Pendekatan di tingkat menengah, Kementerian Kominfo mengambil langkah preventif untuk menghapus akses konten negatif yang diunggah ke situs web atau platform digital.
“Ini kami lakukan apabila menemukenali adanya akun yang mendistribusikan kabar bohong dan konten palsu terkait Covid-19, soal vaksin dan vaksinasi,” jelas Menteri Johnny.
Untuk melengkapi upaya tersebut, Kementerian Kominfo juga bekerja sama dengan lembaga pemerintah dan platform media sosial.
“Selain itu, kami secara proaktif menyampaikan temuan isu konten negatif melalui seluruh kanal komunikasi media sosial Kominfo, laman resmi kominfo.go.id,” ungkap Menkominfo.
Sementara itu, di tingkat hilir, Kementerian Kominfo mendukung Kepolisian Negara Republik Indonesia untuk mengambil tindakan yang tepat dalam mencegah penyebaran informasi yang salah dan menyesatkan di ruang digital.
“Jadi, kami melakukan pendekatan pentahelix yang melibatkan instansi pemerintah, komunitas akar rumput, media konvensional dan sosial, masyarakat sipil, serta akademisi. Pendekatan ini bertujuan untuk mengoptimalkan situs web, akun media sosial, dan saluran lainnya yang dioperasikan pemerintah, antara lain untuk menangkal penyebaran hoaks, disinformasi, misinformasi maupun malinformasi yang terkait pandemi Covid-19,” jelas Menteri Johnny.
Menkominfo menyatakan pelaksanaan pendekatan itu, hingga September 2021, pihaknya telah menghapus sebanyak 214 kasus konten pornografi anak, 22.103 kasus konten terkait terorisme, 1.895 kasus konten misinformasi Covid-19; serta 319 konten misinformasi vaksin Covid-19.
Mengenai penanganan konten berkaitan dengan Covid-19, Menkominfo menegaskan hal itu menjadi penting karena memengaruhi upaya masyarakat dalam mengambil keputusan berdasarkan informasi yang benar.

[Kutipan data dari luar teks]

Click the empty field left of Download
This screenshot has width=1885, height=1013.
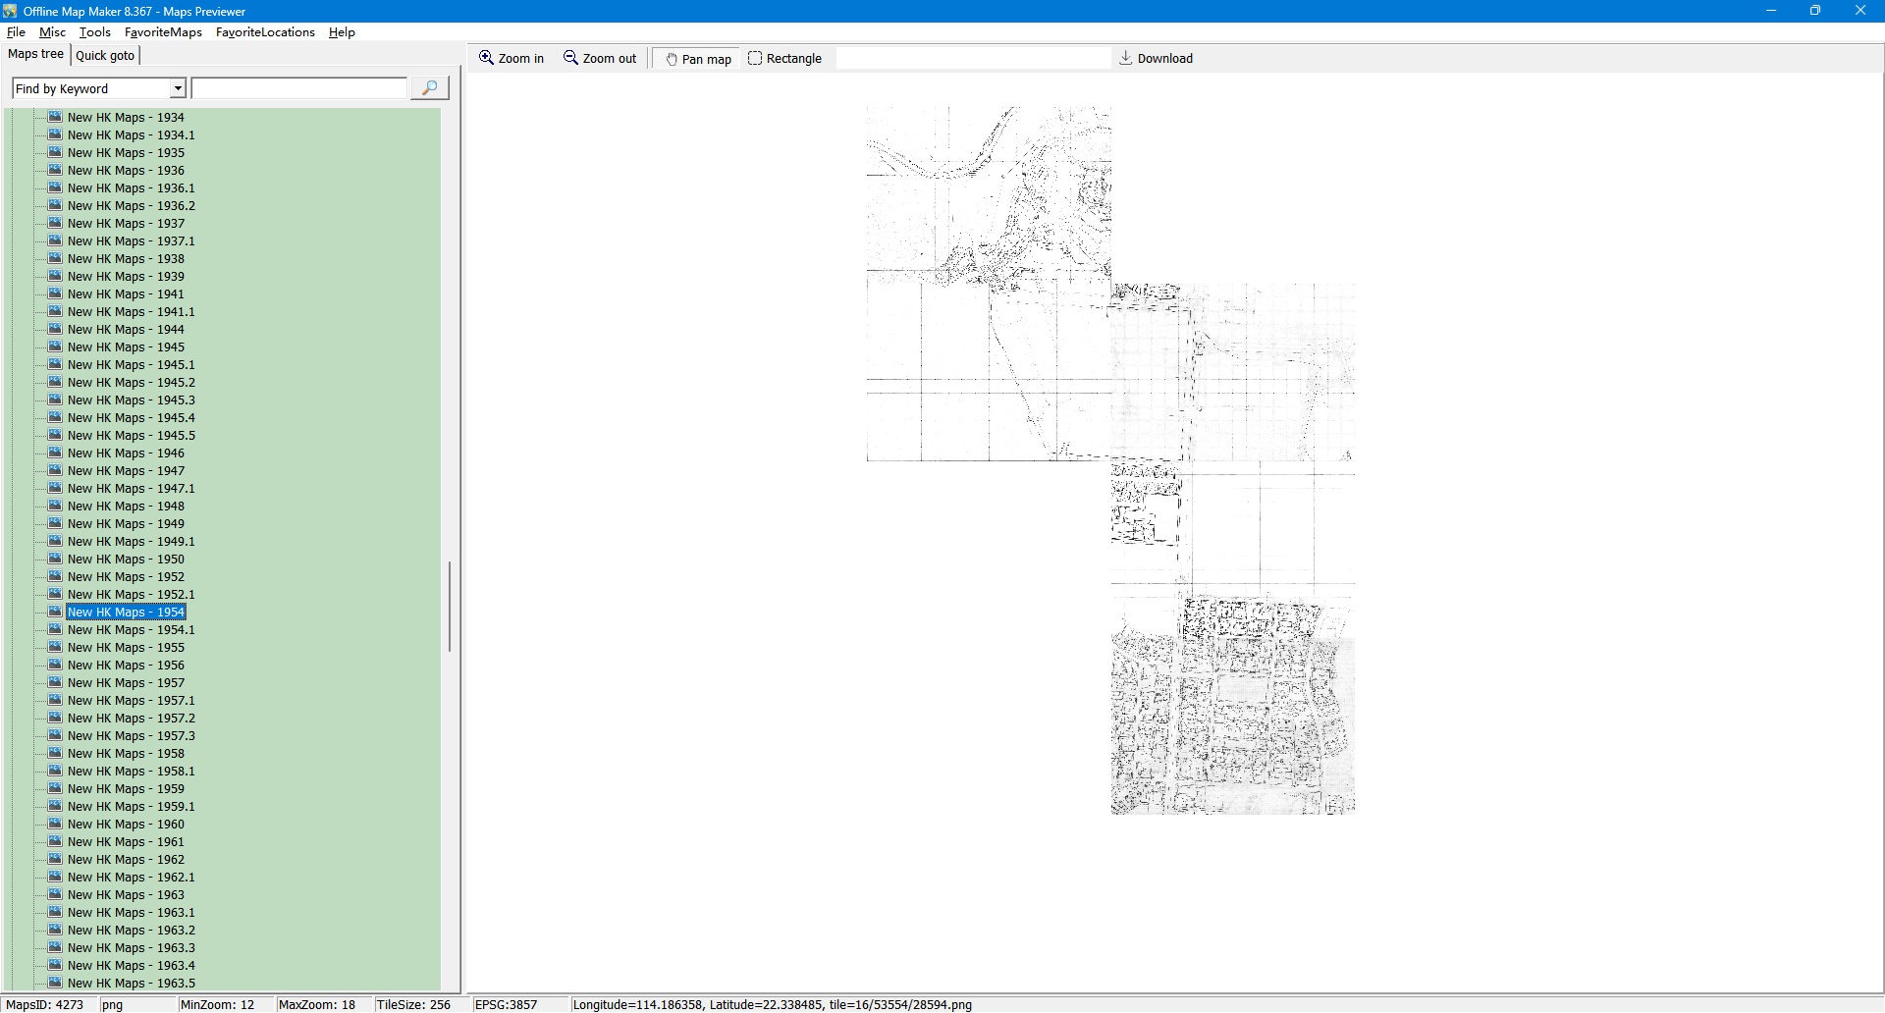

“Pemanfaatan besar-besaran dari teknologi digital saat masa pandemi ini, konten seperti itu sangat berbahaya karena dapat menghalangi masyarakat untuk mengambil keputusan yang tepat berdasarkan sumber informasi benar, yang pada akhirnya akan menghambat upaya kita guna memutus mata rantai penyebaran pandemi Covid-19,” jelasnya.

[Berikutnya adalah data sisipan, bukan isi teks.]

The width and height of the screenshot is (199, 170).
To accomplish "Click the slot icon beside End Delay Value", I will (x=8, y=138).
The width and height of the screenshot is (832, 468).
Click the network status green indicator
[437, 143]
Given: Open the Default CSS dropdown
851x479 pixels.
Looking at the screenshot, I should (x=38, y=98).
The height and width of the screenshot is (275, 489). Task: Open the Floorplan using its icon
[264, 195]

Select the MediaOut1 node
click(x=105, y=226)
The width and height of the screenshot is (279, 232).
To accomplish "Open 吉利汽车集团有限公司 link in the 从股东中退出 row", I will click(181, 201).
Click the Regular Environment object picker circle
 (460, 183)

Hadir mendampingi Menteri Johnny dalam pertemuan yang berlangsung virtual itu Direktur Pemberdayaan Informatika Ditjen Aptika Kementerian Kominfo, Bonnie Pudjianto dan JFU Analis Kerjasama Pusat Kelembagaan Internasional Kementerian Kominfo, Triana Anugrawati.

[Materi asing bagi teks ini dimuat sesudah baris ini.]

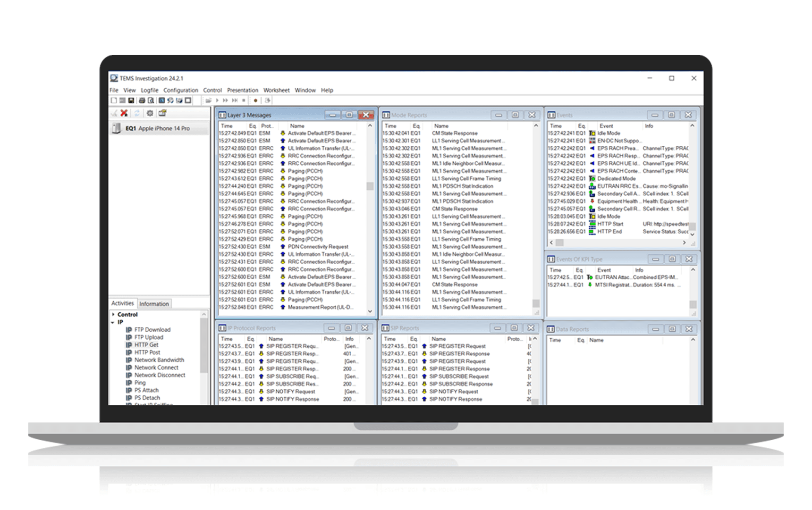Click the red X disconnect equipment icon
The image size is (812, 510).
click(124, 113)
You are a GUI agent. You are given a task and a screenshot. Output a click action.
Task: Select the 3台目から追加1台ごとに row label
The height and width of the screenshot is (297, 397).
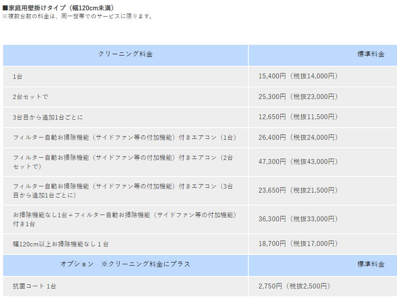pyautogui.click(x=48, y=117)
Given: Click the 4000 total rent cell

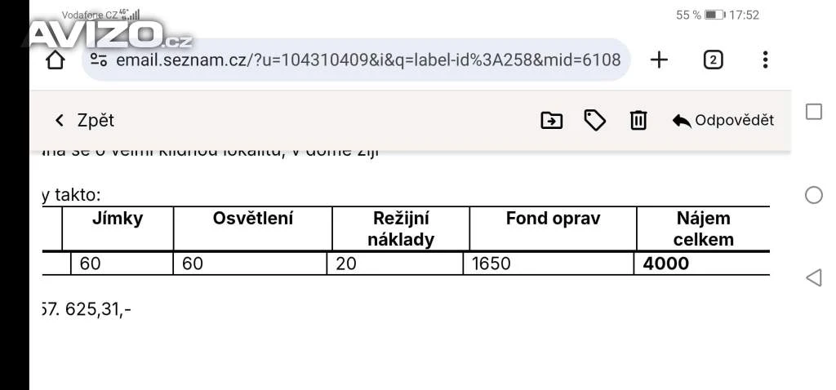Looking at the screenshot, I should (x=666, y=264).
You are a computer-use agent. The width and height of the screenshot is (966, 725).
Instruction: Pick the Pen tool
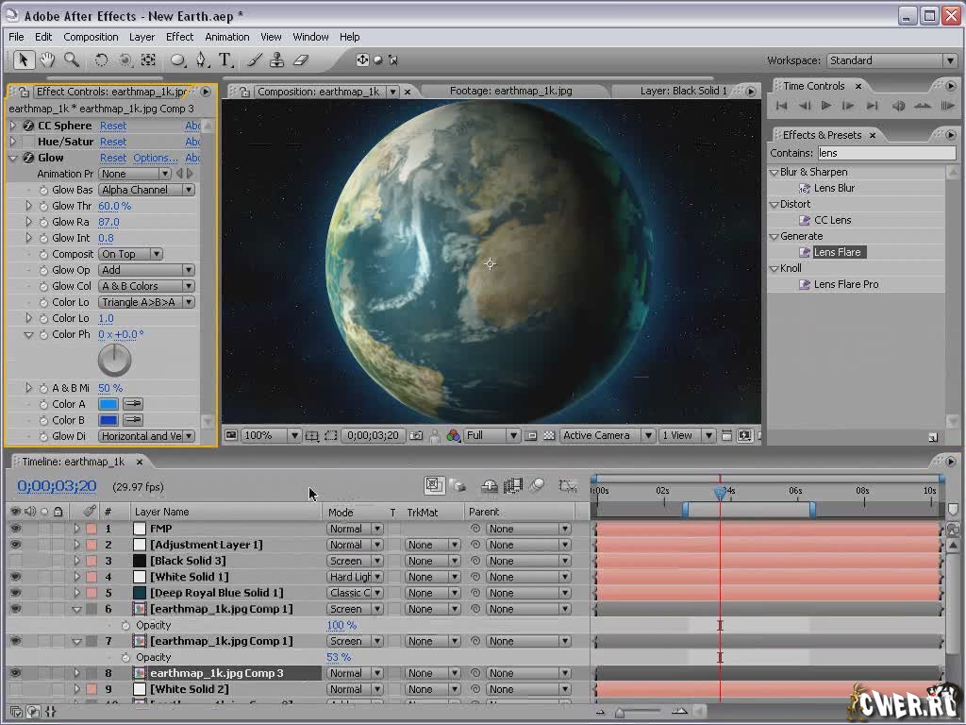pyautogui.click(x=201, y=59)
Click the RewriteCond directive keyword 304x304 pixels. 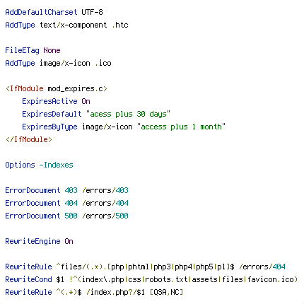[x=28, y=279]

Hadir secara daring antara lain Wakil Perdana Menteri sekaligus Menteri Perusahaan Umum dan Administrasi Publik Belgia, H.E. Nona Petra De Sutter; Wakil Perdana Menteri dan Menteri Transformasi Digital Ukraina, H.E. Mykhailo Fedorov; serta Menteri Negara Komunikasi dan Informasi dan Pembangunan Nasional Singapura, H.E. Tan Kiat How.